What you need to do
For the string "will", count the lines in the records below that contain it. Answer with that number alone.

Entries supplied
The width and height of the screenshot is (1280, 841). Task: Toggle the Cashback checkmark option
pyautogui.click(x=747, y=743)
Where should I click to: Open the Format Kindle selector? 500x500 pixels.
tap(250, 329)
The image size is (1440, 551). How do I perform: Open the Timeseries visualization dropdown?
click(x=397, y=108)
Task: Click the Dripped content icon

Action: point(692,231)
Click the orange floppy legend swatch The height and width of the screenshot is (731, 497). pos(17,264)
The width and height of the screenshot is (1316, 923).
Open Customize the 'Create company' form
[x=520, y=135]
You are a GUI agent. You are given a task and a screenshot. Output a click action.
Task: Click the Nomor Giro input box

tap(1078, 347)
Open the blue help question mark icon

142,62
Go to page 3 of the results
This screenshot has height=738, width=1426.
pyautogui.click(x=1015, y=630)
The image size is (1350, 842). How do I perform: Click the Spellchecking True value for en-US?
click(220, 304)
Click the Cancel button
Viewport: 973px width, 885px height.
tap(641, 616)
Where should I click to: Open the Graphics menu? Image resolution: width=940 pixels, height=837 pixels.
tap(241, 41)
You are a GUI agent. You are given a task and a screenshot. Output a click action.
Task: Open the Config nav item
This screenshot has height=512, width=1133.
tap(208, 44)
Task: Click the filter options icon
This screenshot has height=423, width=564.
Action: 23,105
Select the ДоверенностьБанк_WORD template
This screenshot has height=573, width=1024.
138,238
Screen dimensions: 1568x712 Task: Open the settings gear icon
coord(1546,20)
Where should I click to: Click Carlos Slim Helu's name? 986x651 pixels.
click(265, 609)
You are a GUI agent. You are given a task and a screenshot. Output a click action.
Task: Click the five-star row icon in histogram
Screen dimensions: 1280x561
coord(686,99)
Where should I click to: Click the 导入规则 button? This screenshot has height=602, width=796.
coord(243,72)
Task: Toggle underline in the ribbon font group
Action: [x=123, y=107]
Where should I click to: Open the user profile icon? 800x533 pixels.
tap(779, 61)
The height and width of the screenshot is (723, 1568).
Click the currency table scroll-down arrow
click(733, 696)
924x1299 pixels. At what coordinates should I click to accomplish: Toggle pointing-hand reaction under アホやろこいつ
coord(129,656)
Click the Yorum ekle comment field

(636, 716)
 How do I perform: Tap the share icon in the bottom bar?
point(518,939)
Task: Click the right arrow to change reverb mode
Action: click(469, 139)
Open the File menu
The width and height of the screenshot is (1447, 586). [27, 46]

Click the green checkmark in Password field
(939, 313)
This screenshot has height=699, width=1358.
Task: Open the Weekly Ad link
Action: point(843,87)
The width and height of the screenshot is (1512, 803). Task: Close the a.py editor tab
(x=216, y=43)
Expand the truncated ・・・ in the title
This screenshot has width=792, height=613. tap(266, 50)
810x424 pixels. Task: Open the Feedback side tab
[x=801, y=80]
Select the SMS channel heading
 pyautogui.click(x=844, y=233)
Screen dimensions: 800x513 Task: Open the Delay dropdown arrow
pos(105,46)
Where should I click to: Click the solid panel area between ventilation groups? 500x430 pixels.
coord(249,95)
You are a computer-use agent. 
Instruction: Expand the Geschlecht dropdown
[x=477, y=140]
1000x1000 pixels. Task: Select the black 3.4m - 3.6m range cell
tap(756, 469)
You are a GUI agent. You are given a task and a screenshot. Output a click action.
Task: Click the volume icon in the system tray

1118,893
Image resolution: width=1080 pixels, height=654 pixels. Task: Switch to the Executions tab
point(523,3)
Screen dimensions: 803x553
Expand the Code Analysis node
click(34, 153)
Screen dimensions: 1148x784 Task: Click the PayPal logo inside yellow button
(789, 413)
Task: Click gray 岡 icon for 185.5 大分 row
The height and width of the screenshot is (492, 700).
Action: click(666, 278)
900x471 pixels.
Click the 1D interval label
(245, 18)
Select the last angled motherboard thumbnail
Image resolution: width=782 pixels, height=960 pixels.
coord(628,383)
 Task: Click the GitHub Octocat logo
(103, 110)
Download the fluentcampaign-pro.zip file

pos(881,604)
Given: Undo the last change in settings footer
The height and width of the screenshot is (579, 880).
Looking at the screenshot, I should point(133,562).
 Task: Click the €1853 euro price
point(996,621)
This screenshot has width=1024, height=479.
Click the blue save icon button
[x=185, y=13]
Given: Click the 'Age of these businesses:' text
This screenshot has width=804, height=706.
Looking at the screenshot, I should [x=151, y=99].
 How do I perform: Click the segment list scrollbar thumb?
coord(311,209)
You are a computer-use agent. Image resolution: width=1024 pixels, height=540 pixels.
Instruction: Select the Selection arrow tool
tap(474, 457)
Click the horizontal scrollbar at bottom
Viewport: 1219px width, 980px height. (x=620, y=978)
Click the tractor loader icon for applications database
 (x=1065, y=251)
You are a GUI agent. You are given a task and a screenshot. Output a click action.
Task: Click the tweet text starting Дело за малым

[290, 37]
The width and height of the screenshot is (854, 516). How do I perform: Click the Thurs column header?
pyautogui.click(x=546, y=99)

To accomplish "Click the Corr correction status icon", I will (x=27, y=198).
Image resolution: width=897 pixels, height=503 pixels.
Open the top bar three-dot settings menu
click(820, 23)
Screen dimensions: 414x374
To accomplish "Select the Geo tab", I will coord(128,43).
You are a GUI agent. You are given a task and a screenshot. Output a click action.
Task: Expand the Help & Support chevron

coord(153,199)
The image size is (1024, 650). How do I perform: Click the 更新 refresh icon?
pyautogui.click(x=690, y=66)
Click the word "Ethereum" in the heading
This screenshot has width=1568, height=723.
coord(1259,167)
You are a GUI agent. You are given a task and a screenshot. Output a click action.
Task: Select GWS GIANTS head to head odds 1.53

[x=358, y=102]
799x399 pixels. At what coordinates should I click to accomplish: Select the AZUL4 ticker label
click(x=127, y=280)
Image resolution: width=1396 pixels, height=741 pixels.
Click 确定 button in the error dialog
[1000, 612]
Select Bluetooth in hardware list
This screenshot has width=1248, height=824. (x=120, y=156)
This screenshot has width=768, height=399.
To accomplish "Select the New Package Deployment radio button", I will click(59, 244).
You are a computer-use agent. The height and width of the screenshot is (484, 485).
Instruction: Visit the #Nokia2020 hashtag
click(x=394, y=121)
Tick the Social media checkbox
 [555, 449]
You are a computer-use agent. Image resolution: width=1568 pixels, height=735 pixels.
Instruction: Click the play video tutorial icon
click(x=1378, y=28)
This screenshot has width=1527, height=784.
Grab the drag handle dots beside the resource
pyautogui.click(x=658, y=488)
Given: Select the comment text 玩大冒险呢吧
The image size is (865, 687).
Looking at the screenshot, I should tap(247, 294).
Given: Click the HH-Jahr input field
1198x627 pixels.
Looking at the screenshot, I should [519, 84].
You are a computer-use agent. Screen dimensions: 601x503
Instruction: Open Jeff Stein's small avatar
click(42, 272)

Result
3